Submitted for your approval, two recent preprints on bioRxiv: The role of matrilineality in shaping patterns of Y chromosome and mtDNA sequence variation in southwestern Angola and Cultural Innovations influence patterns of genetic diversity in Northwestern Amazonia. The future is going to be in understanding sexual dynamics and culture.

2 thoughts on “Why the Y chromosome is coming back

  1. The linguistic exogamy practice of NW Amazonia has got to be one of the most remarkable marriage practices on Earth. Making a marriage work is hard enough. Making a marriage work when you are guaranteed as a matter of social mandates not to speak the same language as your spouse is just nuts!

    I can see the reasons that it could have come to be in order to avoid inbreeding, but still!

    OTOH, brides from distant places were common place in early Bronze Age IE communities in Europe, based upon chemical studies aimed to the childhood diets of people that can be discerned from human remains, and this has been fairly common for royal families as well historically. Likewise, newcomer communities from Jews everywhere to Parsis in India to Europeans in Latin America to waves of migrations into Europe by IE people have frequently involved exogamy with local women who often would have been linguistically different in early generations of admixture.

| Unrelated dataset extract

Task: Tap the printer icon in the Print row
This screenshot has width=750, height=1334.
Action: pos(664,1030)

    I think it is hard to understand what all this really means in concrete terms without either ethnography or historical fiction.

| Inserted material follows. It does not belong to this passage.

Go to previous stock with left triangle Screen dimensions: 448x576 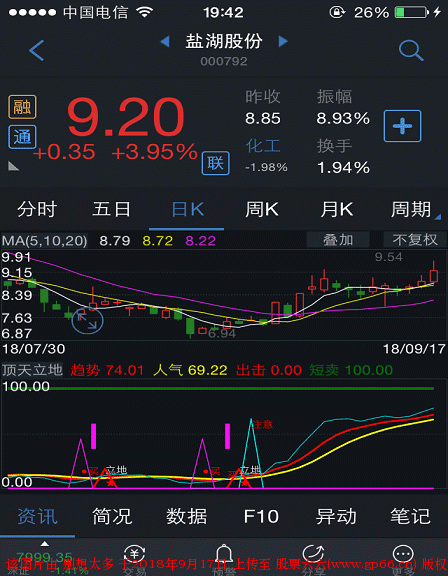[x=165, y=42]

  2. I wonder about Haplogroup Q in Britain. There are some subclades not associated with the Vikings:

    https://www.eupedia.com/europe/Haplogroup_Q_Y-DNA.shtml

    https://www.eupedia.com/genetics/britain_ireland_dna.shtml

    Given the claim by Bede that the Anglo-Saxons were partly derived from the Huns, I wonder if those subclades may be an indicator, as the Huns are usually associated with Haplogroup Q:

    http://www.caitlingreen.org/2015/07/were-there-huns-in-anglo-saxon-england.html

    Do you have any good sources on Anglo-Saxon Y-DNA?